On Thu, 2007-08-09 at 14:45 +0200, Peter Zijlstra wrote:
> On Thu, 2007-08-09 at 15:10 +0400, Alexey Dobriyan wrote:
> > LTP run reproducably hangs during rwtest01 test
> > rwtest -N rwtest01 -c -q -i 60s -f sync 10%25000:rs-sync=$$
> > Calltrace is always the same:
> >

> [root@opteron ~]# PATH=/testcases/bin/:$PATH /testcases/bin/rwtest -N rwtest01 -c -q -i 60s -f sync 10%25000:rs-sync=$$
> rwtest01 1 PASS : Test passed
> [root@opteron ~]# PATH=/testcases/bin/:$PATH /testcases/bin/rwtest -N rwtest01 -c -q -i 60s -f sync 10%25000:rs-sync=$$
>
> I can reproduce, but not always.
>
> Also, since the task->dirties member is initialized in fork.c this
> should either _always_ happen or never.

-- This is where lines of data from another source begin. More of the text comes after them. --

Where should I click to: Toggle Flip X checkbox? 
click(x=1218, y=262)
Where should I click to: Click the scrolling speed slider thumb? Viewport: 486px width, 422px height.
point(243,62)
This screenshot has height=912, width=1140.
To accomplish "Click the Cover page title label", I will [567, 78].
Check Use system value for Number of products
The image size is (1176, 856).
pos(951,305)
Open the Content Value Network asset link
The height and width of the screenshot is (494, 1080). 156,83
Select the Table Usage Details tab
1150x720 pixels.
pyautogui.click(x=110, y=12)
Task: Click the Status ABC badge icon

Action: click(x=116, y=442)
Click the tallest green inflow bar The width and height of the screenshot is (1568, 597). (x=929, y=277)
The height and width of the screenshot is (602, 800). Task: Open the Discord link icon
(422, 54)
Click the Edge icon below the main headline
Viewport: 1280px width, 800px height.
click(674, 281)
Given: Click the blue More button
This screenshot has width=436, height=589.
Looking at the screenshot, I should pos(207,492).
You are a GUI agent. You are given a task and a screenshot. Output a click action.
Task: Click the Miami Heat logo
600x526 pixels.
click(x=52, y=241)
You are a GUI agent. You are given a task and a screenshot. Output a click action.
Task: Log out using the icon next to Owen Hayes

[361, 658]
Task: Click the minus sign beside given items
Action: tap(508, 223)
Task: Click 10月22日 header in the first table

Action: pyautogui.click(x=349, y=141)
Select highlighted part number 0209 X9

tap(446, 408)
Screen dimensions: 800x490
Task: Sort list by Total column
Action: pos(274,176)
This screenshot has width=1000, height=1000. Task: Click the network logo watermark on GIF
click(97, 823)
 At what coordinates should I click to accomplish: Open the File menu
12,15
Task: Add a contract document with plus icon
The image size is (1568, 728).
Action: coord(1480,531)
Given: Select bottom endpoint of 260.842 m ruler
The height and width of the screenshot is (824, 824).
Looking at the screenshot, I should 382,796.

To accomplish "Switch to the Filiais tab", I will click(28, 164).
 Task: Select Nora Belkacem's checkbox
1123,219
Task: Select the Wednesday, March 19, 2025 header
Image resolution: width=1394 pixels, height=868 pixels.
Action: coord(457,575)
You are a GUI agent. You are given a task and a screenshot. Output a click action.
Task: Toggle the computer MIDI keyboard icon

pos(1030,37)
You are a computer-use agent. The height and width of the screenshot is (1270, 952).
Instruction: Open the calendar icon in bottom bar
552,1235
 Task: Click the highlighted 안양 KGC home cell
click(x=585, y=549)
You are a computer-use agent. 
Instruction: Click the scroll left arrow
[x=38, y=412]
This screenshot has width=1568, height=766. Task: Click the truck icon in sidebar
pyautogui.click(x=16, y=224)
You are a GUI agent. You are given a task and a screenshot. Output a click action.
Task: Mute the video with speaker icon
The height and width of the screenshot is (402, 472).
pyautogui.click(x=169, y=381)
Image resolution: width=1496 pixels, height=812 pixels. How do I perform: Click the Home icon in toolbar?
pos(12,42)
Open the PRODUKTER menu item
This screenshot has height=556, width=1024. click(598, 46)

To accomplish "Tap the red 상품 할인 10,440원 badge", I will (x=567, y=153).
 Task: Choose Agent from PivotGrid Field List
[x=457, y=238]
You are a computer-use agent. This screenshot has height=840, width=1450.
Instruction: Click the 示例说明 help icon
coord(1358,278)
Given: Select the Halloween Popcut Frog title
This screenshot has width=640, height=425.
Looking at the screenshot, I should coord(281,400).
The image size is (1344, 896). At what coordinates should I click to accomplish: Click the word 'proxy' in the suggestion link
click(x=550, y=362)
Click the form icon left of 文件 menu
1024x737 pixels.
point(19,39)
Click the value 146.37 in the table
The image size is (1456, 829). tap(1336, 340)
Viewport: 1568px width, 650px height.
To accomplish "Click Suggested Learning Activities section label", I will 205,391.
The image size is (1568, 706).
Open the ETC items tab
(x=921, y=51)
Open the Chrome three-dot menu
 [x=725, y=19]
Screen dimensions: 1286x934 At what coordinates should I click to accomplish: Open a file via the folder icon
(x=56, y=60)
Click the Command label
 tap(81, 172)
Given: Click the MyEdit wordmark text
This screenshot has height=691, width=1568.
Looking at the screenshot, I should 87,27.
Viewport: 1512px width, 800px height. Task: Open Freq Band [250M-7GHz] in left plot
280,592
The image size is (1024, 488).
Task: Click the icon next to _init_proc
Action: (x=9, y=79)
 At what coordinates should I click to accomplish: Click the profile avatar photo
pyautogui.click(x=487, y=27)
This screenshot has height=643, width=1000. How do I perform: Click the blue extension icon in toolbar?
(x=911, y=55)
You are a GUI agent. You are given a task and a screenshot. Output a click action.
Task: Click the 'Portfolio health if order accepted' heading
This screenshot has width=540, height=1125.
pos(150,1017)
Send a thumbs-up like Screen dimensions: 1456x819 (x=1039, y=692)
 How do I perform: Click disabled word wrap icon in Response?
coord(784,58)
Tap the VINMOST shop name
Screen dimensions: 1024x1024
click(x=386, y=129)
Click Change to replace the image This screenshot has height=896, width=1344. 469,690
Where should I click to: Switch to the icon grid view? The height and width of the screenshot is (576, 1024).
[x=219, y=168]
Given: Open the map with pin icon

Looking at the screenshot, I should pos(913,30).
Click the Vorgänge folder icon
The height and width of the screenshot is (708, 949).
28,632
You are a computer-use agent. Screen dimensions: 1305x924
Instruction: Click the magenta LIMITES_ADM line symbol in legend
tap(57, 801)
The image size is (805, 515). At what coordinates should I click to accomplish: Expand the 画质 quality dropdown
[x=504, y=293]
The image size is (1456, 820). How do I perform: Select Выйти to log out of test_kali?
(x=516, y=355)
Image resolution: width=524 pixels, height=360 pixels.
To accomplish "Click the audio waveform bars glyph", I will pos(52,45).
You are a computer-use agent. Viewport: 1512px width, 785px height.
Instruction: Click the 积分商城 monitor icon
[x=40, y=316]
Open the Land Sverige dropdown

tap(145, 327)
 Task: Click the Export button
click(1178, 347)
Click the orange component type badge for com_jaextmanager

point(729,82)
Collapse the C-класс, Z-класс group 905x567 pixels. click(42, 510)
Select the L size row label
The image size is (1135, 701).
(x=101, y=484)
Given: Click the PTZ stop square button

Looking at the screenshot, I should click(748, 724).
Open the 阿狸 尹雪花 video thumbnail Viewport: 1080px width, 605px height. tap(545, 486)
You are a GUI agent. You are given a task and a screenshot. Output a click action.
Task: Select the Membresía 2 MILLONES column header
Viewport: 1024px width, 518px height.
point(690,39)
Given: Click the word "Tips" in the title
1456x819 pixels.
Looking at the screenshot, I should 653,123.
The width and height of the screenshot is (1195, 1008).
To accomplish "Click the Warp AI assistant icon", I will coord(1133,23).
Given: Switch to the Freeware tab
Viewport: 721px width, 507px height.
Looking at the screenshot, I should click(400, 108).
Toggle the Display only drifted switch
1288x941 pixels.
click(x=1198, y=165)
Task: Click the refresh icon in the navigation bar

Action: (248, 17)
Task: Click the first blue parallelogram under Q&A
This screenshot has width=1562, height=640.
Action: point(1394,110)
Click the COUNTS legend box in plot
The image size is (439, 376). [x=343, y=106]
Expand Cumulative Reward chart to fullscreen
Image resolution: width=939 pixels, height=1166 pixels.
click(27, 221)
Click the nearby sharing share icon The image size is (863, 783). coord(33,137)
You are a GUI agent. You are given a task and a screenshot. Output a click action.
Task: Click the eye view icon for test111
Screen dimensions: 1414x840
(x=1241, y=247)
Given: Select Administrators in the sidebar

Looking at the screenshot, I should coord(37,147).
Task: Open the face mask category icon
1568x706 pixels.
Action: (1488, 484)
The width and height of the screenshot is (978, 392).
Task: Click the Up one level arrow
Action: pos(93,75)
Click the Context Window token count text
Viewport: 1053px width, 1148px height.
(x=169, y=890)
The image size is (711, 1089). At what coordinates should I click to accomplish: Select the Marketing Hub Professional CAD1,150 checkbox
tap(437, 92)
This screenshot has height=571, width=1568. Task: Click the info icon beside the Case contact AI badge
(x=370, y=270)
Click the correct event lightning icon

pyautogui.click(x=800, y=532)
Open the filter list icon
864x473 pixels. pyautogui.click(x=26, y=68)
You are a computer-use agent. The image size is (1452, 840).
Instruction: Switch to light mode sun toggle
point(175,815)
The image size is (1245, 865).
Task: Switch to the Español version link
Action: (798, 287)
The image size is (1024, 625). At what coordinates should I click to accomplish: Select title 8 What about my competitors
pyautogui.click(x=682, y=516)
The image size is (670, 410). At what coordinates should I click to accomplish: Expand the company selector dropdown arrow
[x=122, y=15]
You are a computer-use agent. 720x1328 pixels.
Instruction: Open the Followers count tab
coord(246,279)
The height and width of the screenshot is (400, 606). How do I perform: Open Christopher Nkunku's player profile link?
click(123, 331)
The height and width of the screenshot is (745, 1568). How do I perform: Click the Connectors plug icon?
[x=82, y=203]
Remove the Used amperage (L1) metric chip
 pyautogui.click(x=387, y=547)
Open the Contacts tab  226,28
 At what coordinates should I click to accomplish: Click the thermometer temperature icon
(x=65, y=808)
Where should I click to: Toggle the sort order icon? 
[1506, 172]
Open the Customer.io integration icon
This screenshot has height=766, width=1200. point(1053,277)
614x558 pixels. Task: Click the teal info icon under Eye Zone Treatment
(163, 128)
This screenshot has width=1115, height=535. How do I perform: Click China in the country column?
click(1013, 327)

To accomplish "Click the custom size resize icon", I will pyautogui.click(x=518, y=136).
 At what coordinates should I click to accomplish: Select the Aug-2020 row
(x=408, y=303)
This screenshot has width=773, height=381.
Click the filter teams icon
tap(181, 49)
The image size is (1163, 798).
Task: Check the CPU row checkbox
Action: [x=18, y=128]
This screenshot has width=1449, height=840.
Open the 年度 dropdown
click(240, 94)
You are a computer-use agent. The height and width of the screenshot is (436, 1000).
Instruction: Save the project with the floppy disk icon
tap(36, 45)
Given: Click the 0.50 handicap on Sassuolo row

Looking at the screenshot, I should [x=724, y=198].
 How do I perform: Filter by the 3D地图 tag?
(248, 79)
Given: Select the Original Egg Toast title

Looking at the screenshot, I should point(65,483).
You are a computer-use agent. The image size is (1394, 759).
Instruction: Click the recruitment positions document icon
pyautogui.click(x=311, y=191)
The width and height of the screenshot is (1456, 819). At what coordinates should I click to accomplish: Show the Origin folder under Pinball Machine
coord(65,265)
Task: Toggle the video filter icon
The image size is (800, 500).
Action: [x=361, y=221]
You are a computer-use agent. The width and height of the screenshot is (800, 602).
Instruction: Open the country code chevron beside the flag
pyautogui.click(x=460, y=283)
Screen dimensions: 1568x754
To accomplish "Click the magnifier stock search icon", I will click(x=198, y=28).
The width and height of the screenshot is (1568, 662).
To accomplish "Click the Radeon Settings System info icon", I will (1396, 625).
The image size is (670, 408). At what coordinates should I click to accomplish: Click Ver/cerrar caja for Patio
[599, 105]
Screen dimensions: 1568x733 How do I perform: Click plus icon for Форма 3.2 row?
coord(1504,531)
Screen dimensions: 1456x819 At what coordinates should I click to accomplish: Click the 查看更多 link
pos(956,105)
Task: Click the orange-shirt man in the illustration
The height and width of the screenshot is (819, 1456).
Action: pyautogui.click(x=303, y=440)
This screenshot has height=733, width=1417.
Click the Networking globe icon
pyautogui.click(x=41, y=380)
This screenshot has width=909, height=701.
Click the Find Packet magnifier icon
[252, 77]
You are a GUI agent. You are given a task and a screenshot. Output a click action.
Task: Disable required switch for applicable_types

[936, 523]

So this does point to some
> memory corruption, ->dirties is the very last member of the task struct.
>
> /me goes try with slab_debug,...

to no avail, banging head against the wall what is happening here.

Andrew, could you:

# mm-dirty-balancing-for-tasks.patch

while I try to figure this one out?

That seems to make the unhappies I could reproduce here go away.